The report could play an important role in Alphabet’s allegations that the ride-hail company is using Alphabet’s proprietary self-driving technology.
The Google parent company claims that Uber’s self-driving head, Anthony Levandowski, stole 14,000 files from Alphabet that included designs for its lidar — Light Detection and Ranging — technology. Lidar is key to most self-driving systems.
Uber counters that its technology is unique and distinct from that used in Alphabet’s self-driving efforts, which exist under the umbrella of Alphabet subsidiary, Waymo.
A due diligence report is conducted by a third party as part of an acquisition. It looks at finances, legal issues and other details of a company that is being acquired.
Alphabet has claimed that the due diligence report will prove that Levandowski — who worked on self-driving technology for Alphabet before leaving and co-founding self-driving trucking company Otto — stole the files. There’s a question of whether the report included a review of any of the allegedly stolen documents. And if Alphabet knew who compiled the report, the company could subpoena them.
Last week, Levandowski filed a motion requesting that details of the due diligence report — including the identity of the party that conducted the report — not be disclosed in Alphabet’s suit.
Levandowski is not named as a party in the lawsuit, and is retaining his own attorneys, who filed the motion on his behalf. Uber did not sign on to the motion.
Judge William Alsup ordered that the report be included in the “privilege log” — a list of documents that a party in a lawsuit argues should not be opened up to the court because they contain privileged information — that Uber must compile.

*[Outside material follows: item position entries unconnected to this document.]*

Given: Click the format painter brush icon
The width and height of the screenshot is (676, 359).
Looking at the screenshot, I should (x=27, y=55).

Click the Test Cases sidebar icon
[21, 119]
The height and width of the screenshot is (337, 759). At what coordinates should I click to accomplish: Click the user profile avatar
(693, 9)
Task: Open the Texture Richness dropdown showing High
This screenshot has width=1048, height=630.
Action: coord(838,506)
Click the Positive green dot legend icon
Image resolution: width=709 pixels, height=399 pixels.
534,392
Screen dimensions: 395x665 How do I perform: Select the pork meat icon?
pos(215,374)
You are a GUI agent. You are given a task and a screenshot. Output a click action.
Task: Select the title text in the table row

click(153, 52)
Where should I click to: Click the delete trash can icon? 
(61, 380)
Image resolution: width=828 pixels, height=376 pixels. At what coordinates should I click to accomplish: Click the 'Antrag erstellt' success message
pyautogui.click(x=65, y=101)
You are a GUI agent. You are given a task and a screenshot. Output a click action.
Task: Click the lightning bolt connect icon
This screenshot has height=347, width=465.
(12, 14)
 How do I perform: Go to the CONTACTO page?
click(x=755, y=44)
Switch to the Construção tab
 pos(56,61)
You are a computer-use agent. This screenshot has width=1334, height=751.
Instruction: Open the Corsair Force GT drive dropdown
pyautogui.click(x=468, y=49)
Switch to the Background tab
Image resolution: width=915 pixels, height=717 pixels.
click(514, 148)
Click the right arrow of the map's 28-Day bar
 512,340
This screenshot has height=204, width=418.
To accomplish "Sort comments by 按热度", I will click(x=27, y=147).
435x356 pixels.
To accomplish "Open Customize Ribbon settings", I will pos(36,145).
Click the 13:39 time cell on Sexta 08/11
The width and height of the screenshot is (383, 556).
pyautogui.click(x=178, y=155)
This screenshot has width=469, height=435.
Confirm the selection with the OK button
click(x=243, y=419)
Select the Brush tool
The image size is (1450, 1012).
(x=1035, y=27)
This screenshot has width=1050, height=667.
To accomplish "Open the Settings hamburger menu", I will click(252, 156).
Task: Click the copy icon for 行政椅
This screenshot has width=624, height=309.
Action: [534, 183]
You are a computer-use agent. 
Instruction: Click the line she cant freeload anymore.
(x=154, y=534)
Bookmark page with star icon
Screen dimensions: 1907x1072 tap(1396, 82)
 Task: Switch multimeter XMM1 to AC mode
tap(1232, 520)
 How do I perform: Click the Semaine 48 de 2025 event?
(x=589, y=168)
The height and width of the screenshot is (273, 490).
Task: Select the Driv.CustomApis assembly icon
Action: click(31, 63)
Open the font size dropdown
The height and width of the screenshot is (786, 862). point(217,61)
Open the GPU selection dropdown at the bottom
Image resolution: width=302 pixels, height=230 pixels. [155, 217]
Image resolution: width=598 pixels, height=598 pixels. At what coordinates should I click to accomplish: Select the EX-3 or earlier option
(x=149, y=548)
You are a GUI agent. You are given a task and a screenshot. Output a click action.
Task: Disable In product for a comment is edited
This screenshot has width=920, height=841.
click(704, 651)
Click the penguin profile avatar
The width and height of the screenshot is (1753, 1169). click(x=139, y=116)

The judge is not at this time requiring that the report be opened up to the court, but is ordering it to be included in that list without basic details redacted.
“There will be time enough to argue soon over whether the due diligence report itself must be produced,” Alsup’s order said. “But for now that report must be put on a privilege log in the conventional way — without any of the redactions requested by counsel for Levandowski.”
Levandowski’s attorneys argued that revealing details of the report would violate his Fifth Amendment right against self-incrimination because the document details “might furnish a link in a chain of possible incrimination.”
“At risk of repetition, the very purpose of a privilege log is to allow a fair way to test a claim of privilege,” Alsup’s order said. “That traditional privilege log requirements should be verboten merely because they might connect the dots back to a non-party in a possible criminal investigation is a sweeping proposition under which all manner of mischief could be concealed.”